O ato de dividir alimentos com as divindades e os ancestrais está presente em inúmeras culturas. Ele manifesta-se no Brasil nos candomblés, mas ultrapassa os limites dos terreiros e rompe as fronteiras entre o sagrado e o profano. A comida de santo chegou às mesas com força suficiente para matar a nossa fome cotidiana e apimentar os paladares.
A importância dos alimentos nos rituais é vinculada ao significado do axé. Trata-se da energia vital presente em todas as coisas e pessoas. Para que tudo funcione a contento, o axé deve ser constantemente renovado. Nada acontece sem a reposição da força, em um mundo sujeito a constantes modificações. Uma das formas mais eficazes de dinamizar o axé em benefício de nossas vidas é dando comida aos ancestrais e aos deuses; que por sua vez retribuem a oferenda em forma de vontade de vida, propiciando benefícios aos que ofertaram.
Um alimento seminal das comunidades de terreiro é o padê de Exu. Mais que isso, o padê é um caminho para se pensar a própria cultura brasileira.
A mandioca foi domesticada pelos indígenas da América do Sul bem antes da invasão européia ao continente. Hoje, quem mais produz a farinha de mandioca no mundo é a Nigéria. A planta saiu daqui, cruzou o Atlântico e parou na costa africana.
Oriundo da África, o dendê e o seu azeite rubro têm registros de seu uso que ultrapassam 5 mil anos. No Brasil, o dendezeiro chegou junto com os povos escravizados e por aqui ficou.

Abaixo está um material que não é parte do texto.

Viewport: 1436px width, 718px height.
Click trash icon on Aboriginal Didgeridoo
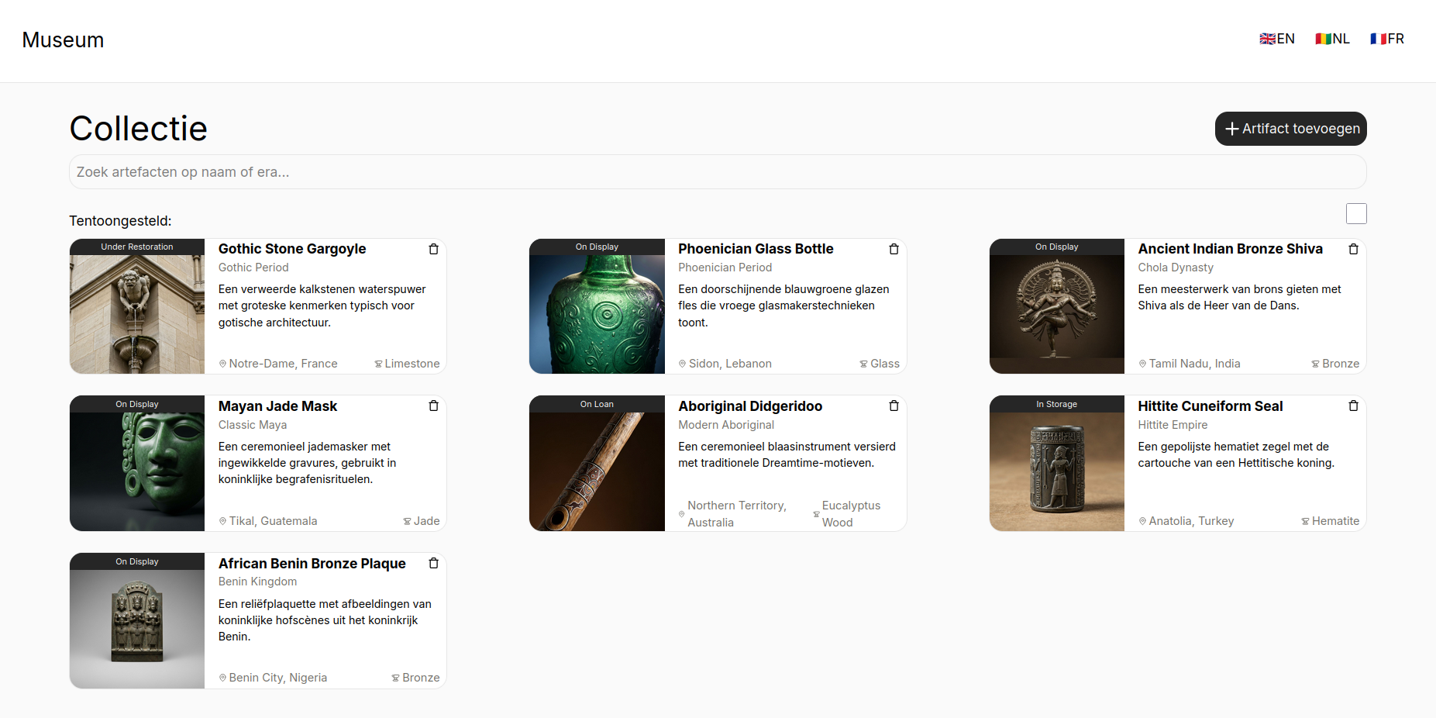(894, 406)
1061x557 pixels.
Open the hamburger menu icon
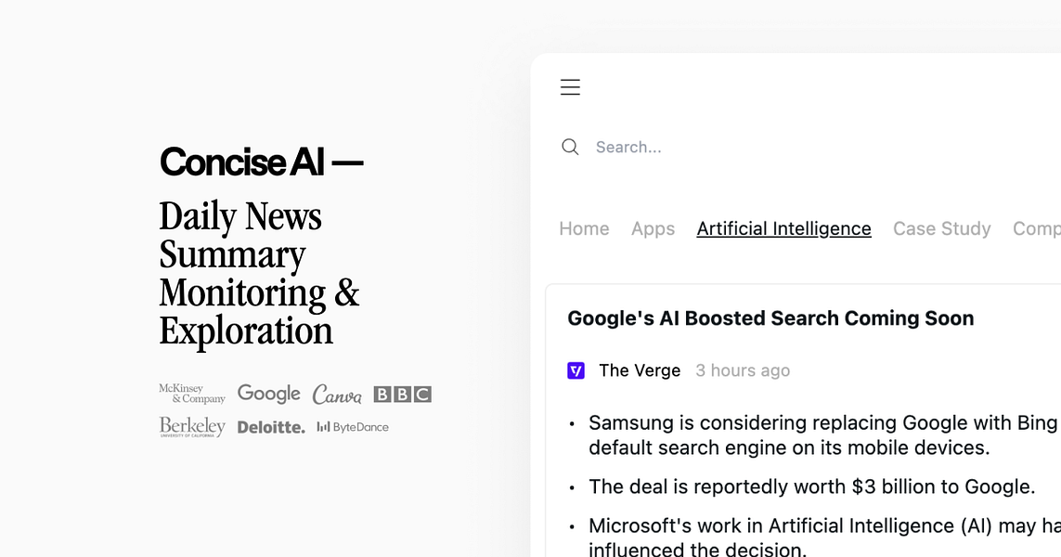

O padê de Exu, a oferenda feita ao grande orixá mensageiro, tem como base exatamente a farinha de mandioca indígena que foi para a África e o azeite de dendê africano que veio para o Brasil.
Cultura é padê: encontro, fluxo, refluxo, encruzilhada, afetação, disponibilidade, acréscimo de força vital a partir daquilo que a princípio nos é estranho, interferência, profanação do sagrado e sacralização do profano, território em que o jogo não se estabelece contra o outro, mas com ele. A impuríssima força criadora!
O tupi deu a Exu a mandioca. Ao tupi, Exu deu o dendê. Umas vez misturados com as mãos que emulam o fazer dos dias no limiar dos tempos, já não podem mais se separar.
Todo padê é uma grande oferenda à beleza daquilo que movimenta o alguidar de barro em que o mundo inteiro cabe: o encontro mareado entre o óleo e a raiz.